### [Directions]
Here the job is to transcribe only the lines from the one containing "Open the Testing beaker view" through the last line below, exactly as written; please leave out pictures.

*** Supplied material Section Begins ***

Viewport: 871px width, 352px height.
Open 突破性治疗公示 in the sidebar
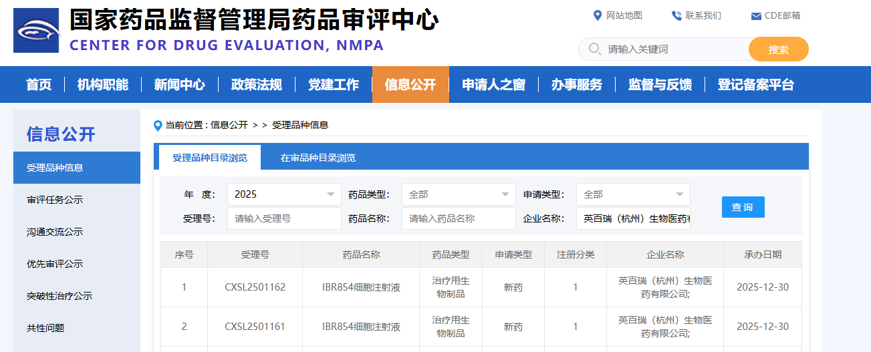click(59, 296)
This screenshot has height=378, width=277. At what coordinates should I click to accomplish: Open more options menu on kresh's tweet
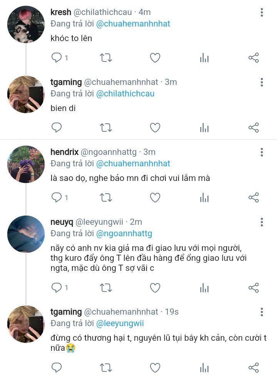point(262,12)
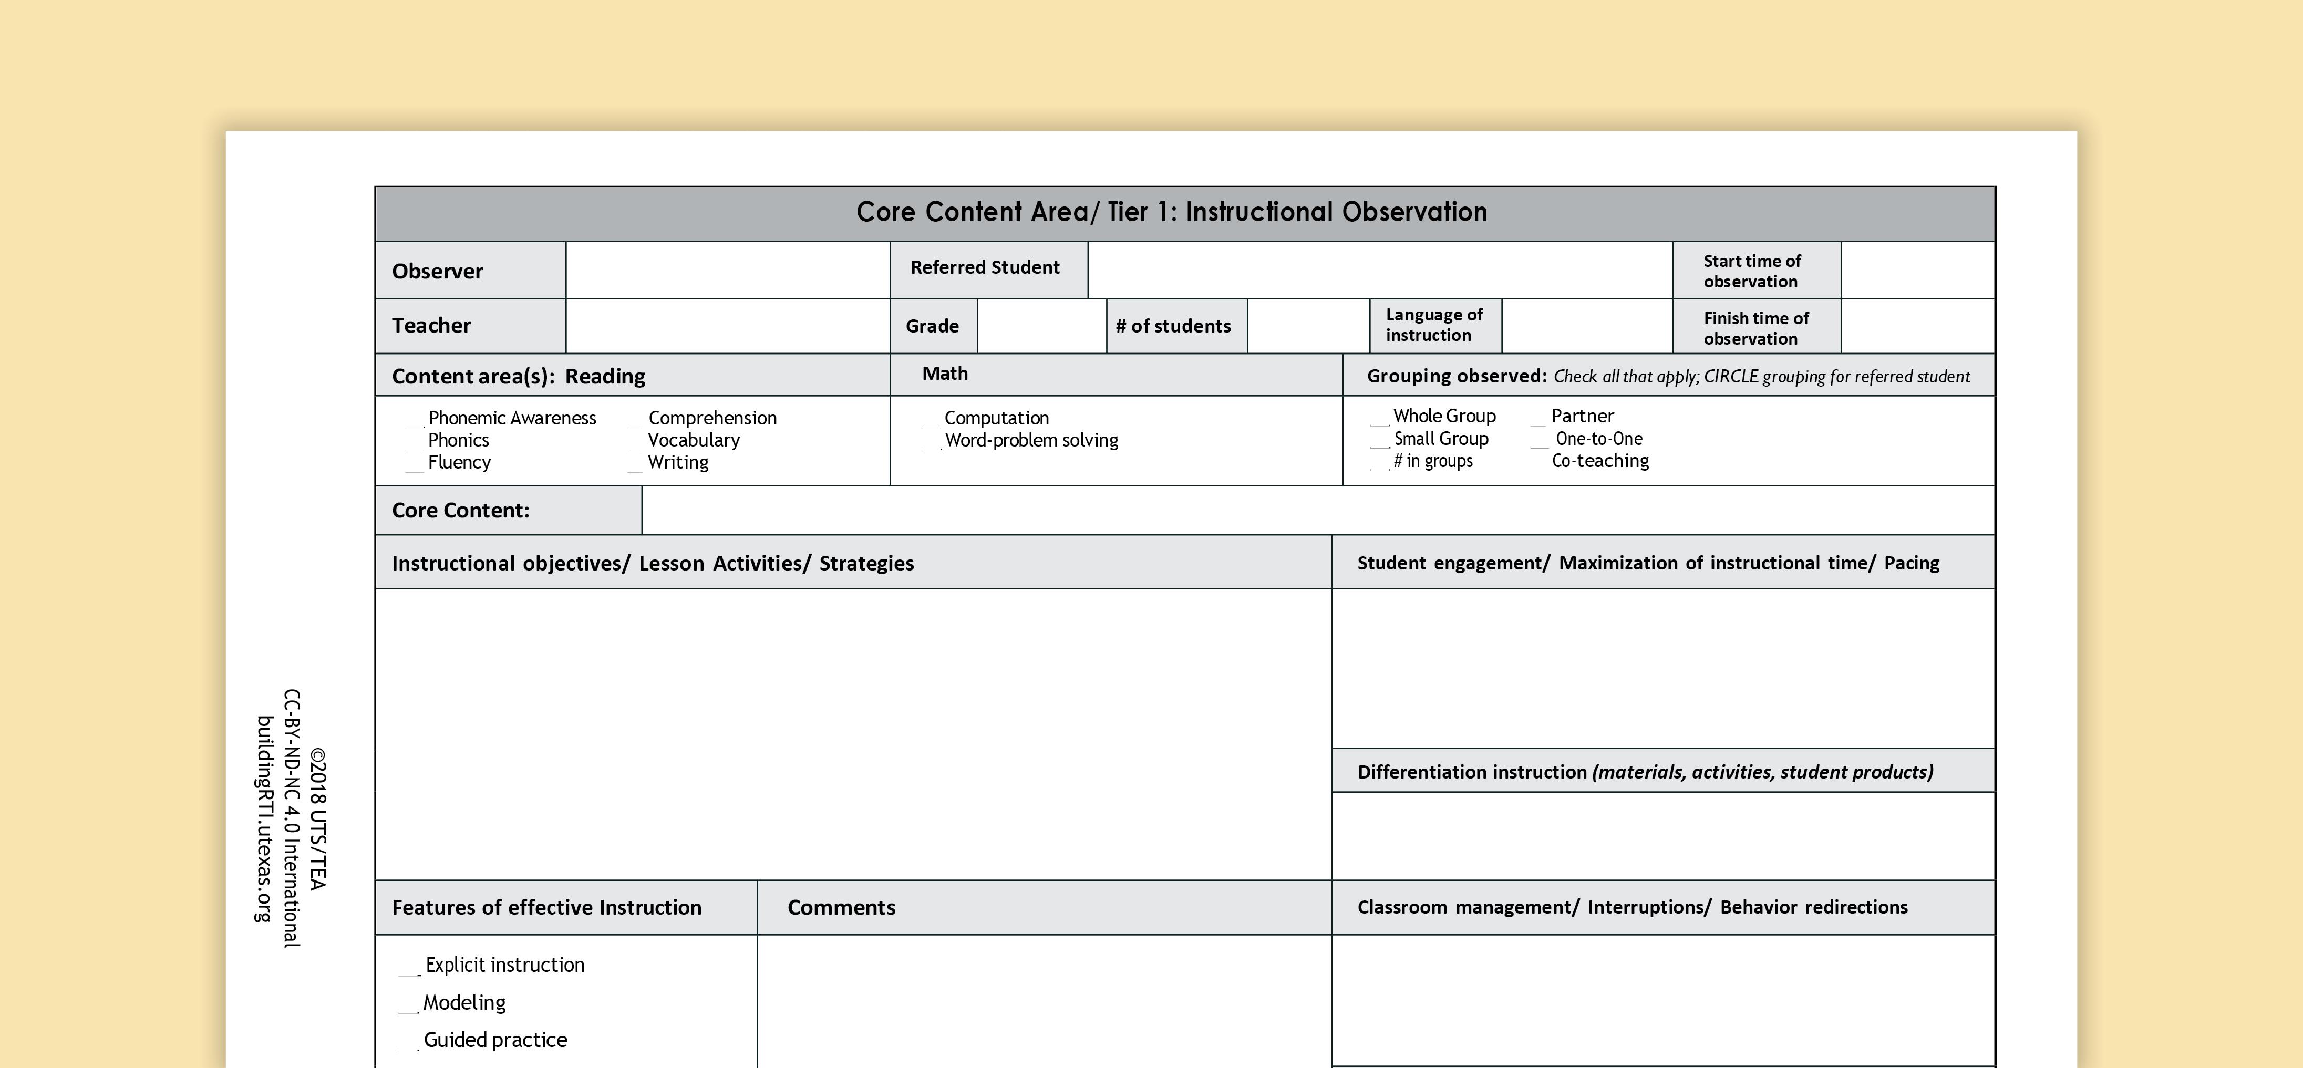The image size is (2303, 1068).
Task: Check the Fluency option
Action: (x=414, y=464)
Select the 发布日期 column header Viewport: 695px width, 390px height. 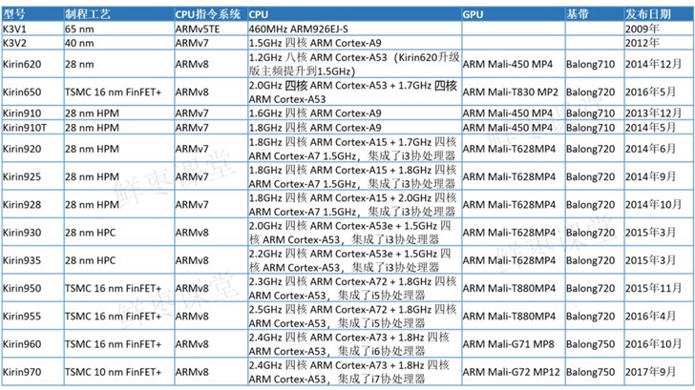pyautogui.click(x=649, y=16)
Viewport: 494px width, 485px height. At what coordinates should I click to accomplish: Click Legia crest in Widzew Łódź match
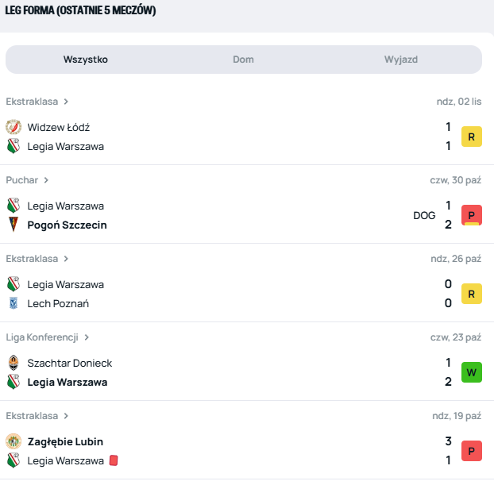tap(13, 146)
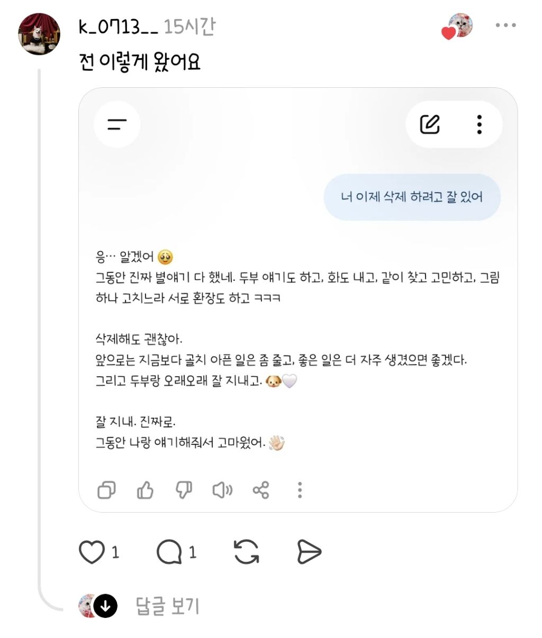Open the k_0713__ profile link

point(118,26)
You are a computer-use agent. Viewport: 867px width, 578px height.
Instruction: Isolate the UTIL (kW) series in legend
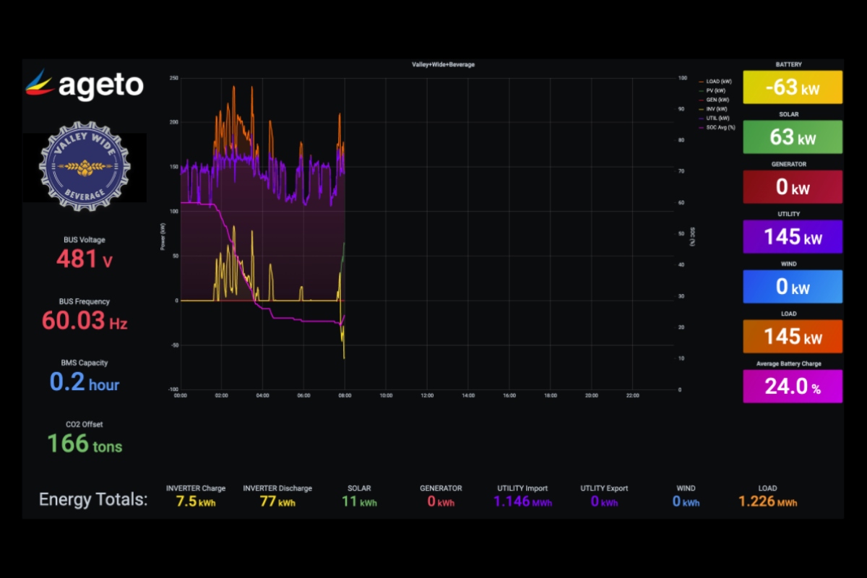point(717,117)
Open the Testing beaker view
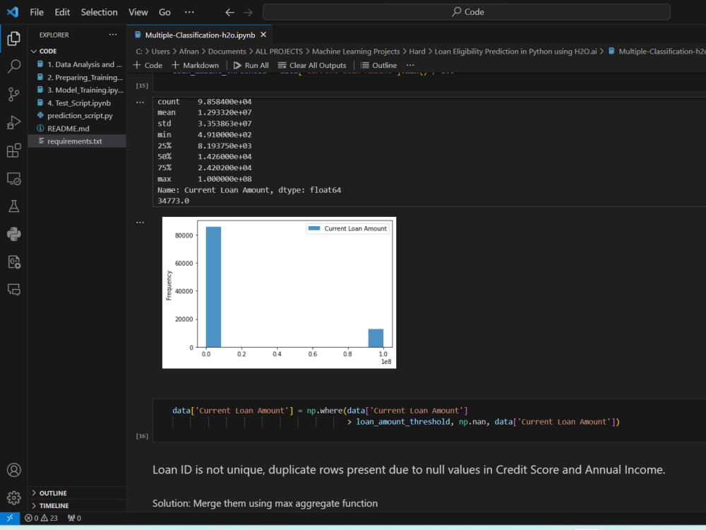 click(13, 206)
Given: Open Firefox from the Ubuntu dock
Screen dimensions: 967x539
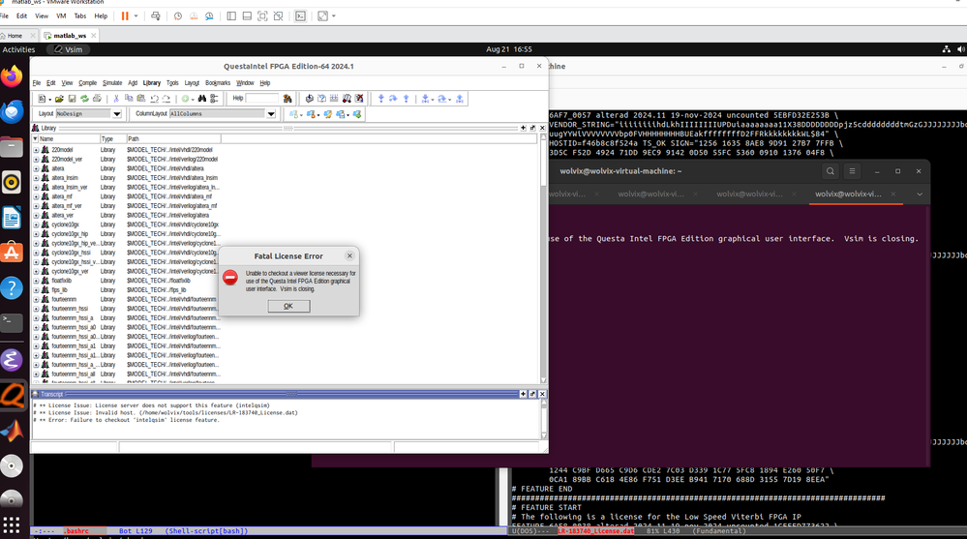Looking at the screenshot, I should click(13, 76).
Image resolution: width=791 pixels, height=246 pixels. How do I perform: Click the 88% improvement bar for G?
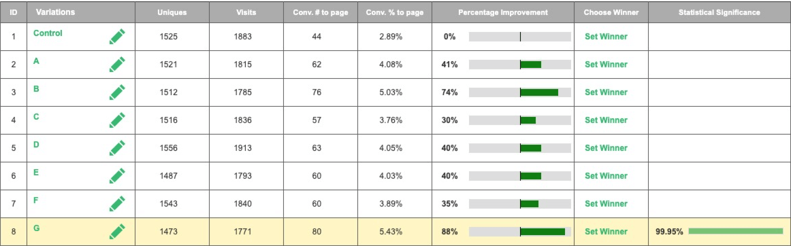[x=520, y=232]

*** Supplied material Section Ends ***

### [Solution]
Open the Testing beaker view
 click(13, 206)
Given: Open Firefox from the Ubuntu dock
Screen dimensions: 967x539
Looking at the screenshot, I should click(13, 76).
Image resolution: width=791 pixels, height=246 pixels. How do I perform: Click the 88% improvement bar for G?
[x=520, y=232]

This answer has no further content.